START Available data
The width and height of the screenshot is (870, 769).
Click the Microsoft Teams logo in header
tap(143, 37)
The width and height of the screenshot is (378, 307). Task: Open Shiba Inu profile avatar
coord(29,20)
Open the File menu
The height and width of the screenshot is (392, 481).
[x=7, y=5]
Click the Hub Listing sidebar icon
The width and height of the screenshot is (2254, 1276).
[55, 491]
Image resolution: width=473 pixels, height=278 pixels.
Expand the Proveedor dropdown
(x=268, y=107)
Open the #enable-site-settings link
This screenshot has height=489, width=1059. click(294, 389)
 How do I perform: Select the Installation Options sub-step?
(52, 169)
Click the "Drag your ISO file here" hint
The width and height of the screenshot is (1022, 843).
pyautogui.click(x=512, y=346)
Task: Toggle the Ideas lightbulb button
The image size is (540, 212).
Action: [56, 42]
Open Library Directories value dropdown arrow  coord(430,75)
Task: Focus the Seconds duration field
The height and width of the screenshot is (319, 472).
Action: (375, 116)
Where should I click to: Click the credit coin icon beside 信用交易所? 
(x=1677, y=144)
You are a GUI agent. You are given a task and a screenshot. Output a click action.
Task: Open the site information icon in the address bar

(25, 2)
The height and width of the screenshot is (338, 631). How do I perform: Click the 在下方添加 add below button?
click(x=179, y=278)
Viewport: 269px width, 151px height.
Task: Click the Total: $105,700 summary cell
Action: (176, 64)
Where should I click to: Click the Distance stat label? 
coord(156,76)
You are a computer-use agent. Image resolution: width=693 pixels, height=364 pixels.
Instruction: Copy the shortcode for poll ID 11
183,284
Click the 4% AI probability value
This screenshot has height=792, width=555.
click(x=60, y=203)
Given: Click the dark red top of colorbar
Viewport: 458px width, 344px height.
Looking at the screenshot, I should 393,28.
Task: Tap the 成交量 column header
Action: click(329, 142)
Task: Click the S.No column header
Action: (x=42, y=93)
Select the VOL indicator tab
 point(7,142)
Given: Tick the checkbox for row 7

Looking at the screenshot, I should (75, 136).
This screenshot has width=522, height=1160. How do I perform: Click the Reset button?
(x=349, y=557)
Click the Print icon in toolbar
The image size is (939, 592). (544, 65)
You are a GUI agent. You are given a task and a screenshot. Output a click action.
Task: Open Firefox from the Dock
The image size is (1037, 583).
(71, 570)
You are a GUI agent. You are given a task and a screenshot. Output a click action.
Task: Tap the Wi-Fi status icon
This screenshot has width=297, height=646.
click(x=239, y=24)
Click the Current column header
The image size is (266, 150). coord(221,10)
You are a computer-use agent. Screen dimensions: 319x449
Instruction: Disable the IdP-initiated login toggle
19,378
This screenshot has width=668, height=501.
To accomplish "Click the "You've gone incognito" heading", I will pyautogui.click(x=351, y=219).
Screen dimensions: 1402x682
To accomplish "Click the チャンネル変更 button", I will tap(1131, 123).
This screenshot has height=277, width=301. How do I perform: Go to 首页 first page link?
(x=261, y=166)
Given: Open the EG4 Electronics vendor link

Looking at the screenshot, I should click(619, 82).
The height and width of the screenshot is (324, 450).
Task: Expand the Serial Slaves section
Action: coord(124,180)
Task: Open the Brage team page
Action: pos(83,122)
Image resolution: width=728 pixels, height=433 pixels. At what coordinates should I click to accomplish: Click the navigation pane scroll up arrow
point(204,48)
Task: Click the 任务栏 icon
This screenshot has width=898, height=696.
END Available data
• Prompt
Every entry above should come back exactly as written.

• Answer to this exercise
The width and height of the screenshot is (870, 769).
Click the Microsoft Teams logo in header
tap(143, 37)
The width and height of the screenshot is (378, 307). Task: Open Shiba Inu profile avatar
coord(29,20)
Open the File menu
The height and width of the screenshot is (392, 481).
[x=7, y=5]
Click the Hub Listing sidebar icon
The width and height of the screenshot is (2254, 1276).
[55, 491]
Image resolution: width=473 pixels, height=278 pixels.
Expand the Proveedor dropdown
(x=268, y=107)
Open the #enable-site-settings link
This screenshot has height=489, width=1059. click(294, 389)
 How do I perform: Select the Installation Options sub-step?
(52, 169)
Click the "Drag your ISO file here" hint
The width and height of the screenshot is (1022, 843).
pyautogui.click(x=512, y=346)
Task: Toggle the Ideas lightbulb button
The image size is (540, 212).
Action: [56, 42]
Open Library Directories value dropdown arrow  coord(430,75)
Task: Focus the Seconds duration field
The height and width of the screenshot is (319, 472).
Action: (375, 116)
Where should I click to: Click the credit coin icon beside 信用交易所? 
(x=1677, y=144)
You are a GUI agent. You are given a task and a screenshot. Output a click action.
Task: Open the site information icon in the address bar

(25, 2)
The height and width of the screenshot is (338, 631). How do I perform: Click the 在下方添加 add below button?
click(x=179, y=278)
Viewport: 269px width, 151px height.
Task: Click the Total: $105,700 summary cell
Action: (176, 64)
Where should I click to: Click the Distance stat label? 
coord(156,76)
You are a computer-use agent. Image resolution: width=693 pixels, height=364 pixels.
Instruction: Copy the shortcode for poll ID 11
183,284
Click the 4% AI probability value
This screenshot has height=792, width=555.
click(x=60, y=203)
Given: Click the dark red top of colorbar
Viewport: 458px width, 344px height.
Looking at the screenshot, I should 393,28.
Task: Tap the 成交量 column header
Action: click(329, 142)
Task: Click the S.No column header
Action: (x=42, y=93)
Select the VOL indicator tab
 point(7,142)
Given: Tick the checkbox for row 7

Looking at the screenshot, I should (75, 136).
This screenshot has width=522, height=1160. How do I perform: Click the Reset button?
(x=349, y=557)
Click the Print icon in toolbar
The image size is (939, 592). (544, 65)
You are a GUI agent. You are given a task and a screenshot. Output a click action.
Task: Open Firefox from the Dock
The image size is (1037, 583).
(71, 570)
You are a GUI agent. You are given a task and a screenshot. Output a click action.
Task: Tap the Wi-Fi status icon
This screenshot has width=297, height=646.
click(x=239, y=24)
Click the Current column header
The image size is (266, 150). coord(221,10)
You are a computer-use agent. Screen dimensions: 319x449
Instruction: Disable the IdP-initiated login toggle
19,378
This screenshot has width=668, height=501.
To accomplish "Click the "You've gone incognito" heading", I will pyautogui.click(x=351, y=219).
Screen dimensions: 1402x682
To accomplish "Click the チャンネル変更 button", I will tap(1131, 123).
This screenshot has height=277, width=301. How do I perform: Go to 首页 first page link?
(x=261, y=166)
Given: Open the EG4 Electronics vendor link

Looking at the screenshot, I should click(619, 82).
The height and width of the screenshot is (324, 450).
Task: Expand the Serial Slaves section
Action: coord(124,180)
Task: Open the Brage team page
Action: pos(83,122)
Image resolution: width=728 pixels, height=433 pixels. At what coordinates should I click to accomplish: Click the navigation pane scroll up arrow
point(204,48)
Task: Click the 任务栏 icon
This screenshot has width=898, height=696.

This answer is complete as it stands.